O-GlcNAcylation of CSNK2A1 by OGT is Involved in the Progression of Colorectal Cancer.

Abstract

Colorectal cancer (CRC) metastasis is challenging for improved clinical outcomes. The casein kinase 2 alpha 1 (CSNK2A1) is an oncogene involved in several cancers. This study aimed to investigate the influence of CSNK2A1 on CRC progression and the related molecular mechanism. The CSNK2A1 levels were predicted using bioinformatic analysis and were measured using quantitative real-time polymerase chain reaction (qRT-PCR). Cell phenotypes were analyzed using cell-counting kit-8, colony formation, transwell assay, and western blot. Tumor growth was evaluated in a tumor-bearing mouse model in vivo.

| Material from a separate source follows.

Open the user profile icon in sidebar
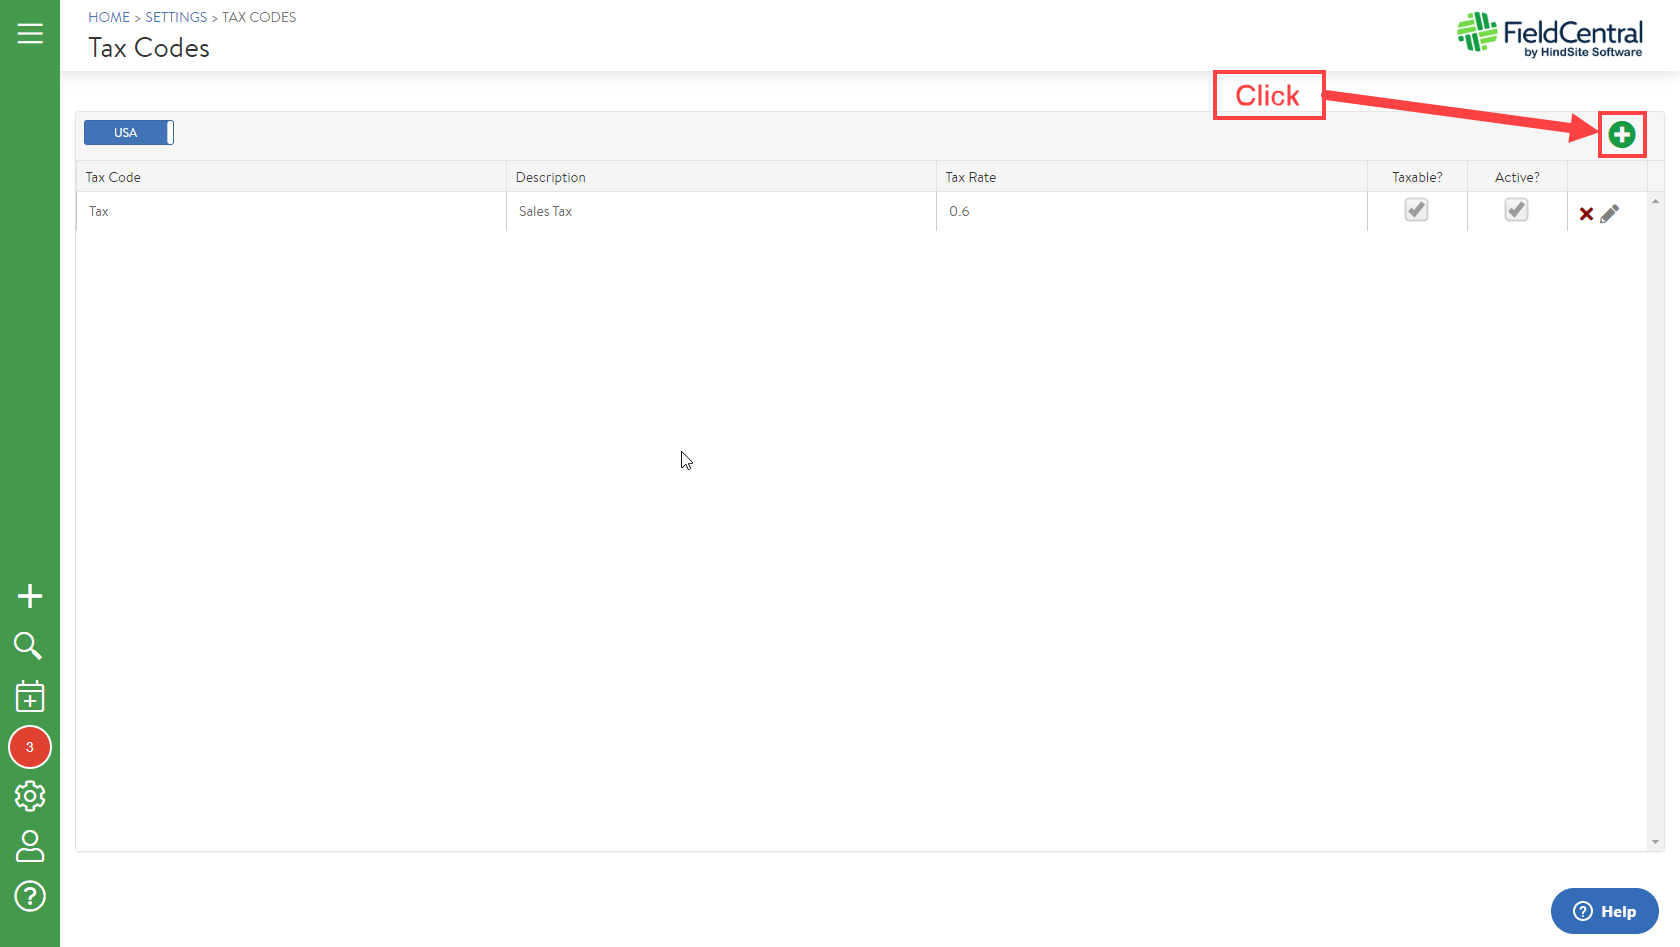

Similarly, O-GlcNAc modification of CSNK2A1 was assessed by immunoprecipitation, western blot, and immunofluorescence. Results indicated that CSNK2A1 was upregulated in CRC and was related to poor prognosis. Interference with CSNK2A1 suppressed CRC cell proliferation, migration, invasion, and epithelial-mesenchymal transition, inhibiting tumor growth. Moreover, OGT promoted the glycosylation modification of CSNK2A1, enhanced its protein stability, and reversed tumor progression when CSNK2A1 was knocked down. The CSNK2A1 might also affect CRC progression via the PI3K/AKT pathway. In conclusion, the OGT-O-GlcNAcylation-CSNK2A1 axis accelerated the malignant advancement of CRC, suggesting potential CRC therapeutic targets.